**WHAT YOU WILL DO**
The full listing, start to finish: write it out again exactly.

------ DATA SHOWN

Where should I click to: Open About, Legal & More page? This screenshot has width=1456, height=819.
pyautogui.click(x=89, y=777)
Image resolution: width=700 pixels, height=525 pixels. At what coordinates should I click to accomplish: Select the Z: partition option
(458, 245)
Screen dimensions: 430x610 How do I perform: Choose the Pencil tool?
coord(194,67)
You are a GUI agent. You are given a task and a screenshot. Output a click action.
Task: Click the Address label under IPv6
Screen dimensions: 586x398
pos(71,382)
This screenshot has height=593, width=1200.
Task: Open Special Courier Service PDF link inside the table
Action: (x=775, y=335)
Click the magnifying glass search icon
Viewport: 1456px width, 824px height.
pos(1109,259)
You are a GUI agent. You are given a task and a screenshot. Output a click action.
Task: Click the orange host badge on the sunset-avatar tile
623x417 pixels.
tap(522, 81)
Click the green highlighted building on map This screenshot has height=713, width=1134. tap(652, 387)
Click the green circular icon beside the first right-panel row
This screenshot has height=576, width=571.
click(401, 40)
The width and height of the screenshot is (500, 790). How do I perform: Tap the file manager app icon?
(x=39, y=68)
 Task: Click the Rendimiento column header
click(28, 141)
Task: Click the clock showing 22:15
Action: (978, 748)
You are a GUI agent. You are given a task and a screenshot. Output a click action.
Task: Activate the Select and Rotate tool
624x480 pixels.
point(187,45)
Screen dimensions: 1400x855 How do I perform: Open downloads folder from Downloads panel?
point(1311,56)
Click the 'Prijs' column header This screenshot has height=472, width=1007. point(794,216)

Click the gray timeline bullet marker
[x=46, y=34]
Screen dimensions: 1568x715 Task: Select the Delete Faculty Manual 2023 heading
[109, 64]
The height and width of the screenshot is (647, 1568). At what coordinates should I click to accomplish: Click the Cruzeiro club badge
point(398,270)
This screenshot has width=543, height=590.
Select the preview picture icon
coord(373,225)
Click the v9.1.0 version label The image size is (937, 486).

------------

**EXERCISE ANSWER**
Where should I click to: Open About, Legal & More page? This screenshot has width=1456, height=819.
pyautogui.click(x=89, y=777)
Image resolution: width=700 pixels, height=525 pixels. At what coordinates should I click to accomplish: Select the Z: partition option
(458, 245)
Screen dimensions: 430x610 How do I perform: Choose the Pencil tool?
coord(194,67)
You are a GUI agent. You are given a task and a screenshot. Output a click action.
Task: Click the Address label under IPv6
Screen dimensions: 586x398
pos(71,382)
This screenshot has height=593, width=1200.
Task: Open Special Courier Service PDF link inside the table
Action: (x=775, y=335)
Click the magnifying glass search icon
Viewport: 1456px width, 824px height.
pos(1109,259)
You are a GUI agent. You are given a task and a screenshot. Output a click action.
Task: Click the orange host badge on the sunset-avatar tile
623x417 pixels.
tap(522, 81)
Click the green highlighted building on map This screenshot has height=713, width=1134. tap(652, 387)
Click the green circular icon beside the first right-panel row
This screenshot has height=576, width=571.
click(401, 40)
The width and height of the screenshot is (500, 790). How do I perform: Tap the file manager app icon?
(x=39, y=68)
 Task: Click the Rendimiento column header
click(28, 141)
Task: Click the clock showing 22:15
Action: (978, 748)
You are a GUI agent. You are given a task and a screenshot. Output a click action.
Task: Activate the Select and Rotate tool
624x480 pixels.
point(187,45)
Screen dimensions: 1400x855 How do I perform: Open downloads folder from Downloads panel?
point(1311,56)
Click the 'Prijs' column header This screenshot has height=472, width=1007. point(794,216)

Click the gray timeline bullet marker
[x=46, y=34]
Screen dimensions: 1568x715 Task: Select the Delete Faculty Manual 2023 heading
[109, 64]
The height and width of the screenshot is (647, 1568). At what coordinates should I click to accomplish: Click the Cruzeiro club badge
point(398,270)
This screenshot has width=543, height=590.
Select the preview picture icon
coord(373,225)
Click the v9.1.0 version label The image size is (937, 486).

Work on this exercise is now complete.